• [EXERCISE DESCRIPTION] Print, word for word, the stretch of the text on saying sorry too often that starts with "Don't worry! I'm" and goes on through "sorry, you know?".

• [TEXT SECTION]
* begin *

I say "I'm sorry" when I have done nothing wrong. Like, I'm in color guard, when I drop a flag, "I'm sorry." When someone else I am teaching a technique to drops a flag, "Sorry" When I am teaching anything in general and they still don't understand, "sorry" I wanted to get fast food, so my mom has to pay for it, "I'm sorry" "I'm sorry," I just felt I had to say I'm sorry. And then my mom goes, "I don't know what you're sorry for." Classmate says they'll be my partner on projects when they saw I was alone, "I'm sorry". Sorry, sorry, sorry! Sometimes I do feel really guilty when I ask for things, I feel selfish. I feel like an inconvenience to some people sometimes. And now I've noticed this other girl in my class, who also says sorry for things that aren't her fault. She tries to show me how to do something, and I seem a little lost about it and she apologizes. I've come across people who actually don't like it when I apologize excessively like this. I don't know how to fix it! >~< What is going on?
Don't worry! I'm the same exact way and I think it is basically a habit in people with lower self-confidence that feel they need to apologize for every little mistake because even though they know it was nothing inside, it still feels like a lot. Either way, I just wanted you to know that I am the same way and so are many people - my friends and I have recurring jokes about how often we say sorry, and I even own a t-shirt from Hot Topic that says "Sorry. I'm so awkward. Sorry. Sorry." xD I even apologize for saying sorry too much - when people say "you say sorry so often" I just go "I know I'm sorry". To be fully honest - I once apologized to my trash can for tripping on it. My trash can. It's an annoying habit but I think it is definitely better than being someone who never says sorry, you know?
Someone teased me for the same thing. I think they picked up on me being gay too and probably wanted to reassure me. They didn't know that I was totally crushing on their son at the time! Trust that you are who you should be, and that you have an equal place. No need to be any more or less "sorry" than anyone else. In my opinion it's good to be true to your word and say sorry only if you really mean it, not as a casual expression.

* end *

• [ENTRIES SHOWN]

* begin *

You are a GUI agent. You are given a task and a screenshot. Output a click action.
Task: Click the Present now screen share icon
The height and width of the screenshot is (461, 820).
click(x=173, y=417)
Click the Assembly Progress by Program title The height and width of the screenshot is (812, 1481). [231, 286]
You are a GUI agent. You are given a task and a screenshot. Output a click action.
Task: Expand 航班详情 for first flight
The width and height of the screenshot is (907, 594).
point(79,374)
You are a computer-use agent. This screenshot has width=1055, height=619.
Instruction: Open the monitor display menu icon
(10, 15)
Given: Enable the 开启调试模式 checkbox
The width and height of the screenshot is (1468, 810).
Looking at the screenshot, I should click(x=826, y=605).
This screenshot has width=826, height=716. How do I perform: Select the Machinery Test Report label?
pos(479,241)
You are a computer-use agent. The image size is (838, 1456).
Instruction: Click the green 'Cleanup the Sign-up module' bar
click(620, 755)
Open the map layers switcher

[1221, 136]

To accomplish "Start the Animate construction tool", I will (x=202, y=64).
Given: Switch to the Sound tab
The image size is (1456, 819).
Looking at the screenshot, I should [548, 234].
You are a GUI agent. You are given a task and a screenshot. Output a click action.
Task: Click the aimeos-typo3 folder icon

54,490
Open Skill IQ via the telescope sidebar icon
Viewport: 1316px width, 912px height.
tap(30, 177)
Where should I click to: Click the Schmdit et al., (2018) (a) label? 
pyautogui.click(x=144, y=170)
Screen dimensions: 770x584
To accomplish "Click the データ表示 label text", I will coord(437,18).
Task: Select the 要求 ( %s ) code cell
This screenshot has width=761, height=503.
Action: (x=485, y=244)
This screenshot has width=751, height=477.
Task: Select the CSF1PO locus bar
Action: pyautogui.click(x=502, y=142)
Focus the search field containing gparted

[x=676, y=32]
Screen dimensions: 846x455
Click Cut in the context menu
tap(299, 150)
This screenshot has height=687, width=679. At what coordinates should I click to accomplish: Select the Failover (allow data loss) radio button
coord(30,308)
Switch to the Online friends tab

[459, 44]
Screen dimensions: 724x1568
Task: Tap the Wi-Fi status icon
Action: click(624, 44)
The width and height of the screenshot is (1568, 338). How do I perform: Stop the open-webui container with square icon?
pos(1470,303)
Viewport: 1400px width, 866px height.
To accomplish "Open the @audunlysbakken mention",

* end *

• [REPLY]
Don't worry! I'm the same exact way and I think it is basically a habit in people with lower self-confidence that feel they need to apologize for every little mistake because even though they know it was nothing inside, it still feels like a lot. Either way, I just wanted you to know that I am the same way and so are many people - my friends and I have recurring jokes about how often we say sorry, and I even own a t-shirt from Hot Topic that says "Sorry. I'm so awkward. Sorry. Sorry." xD I even apologize for saying sorry too much - when people say "you say sorry so often" I just go "I know I'm sorry". To be fully honest - I once apologized to my trash can for tripping on it. My trash can. It's an annoying habit but I think it is definitely better than being someone who never says sorry, you know?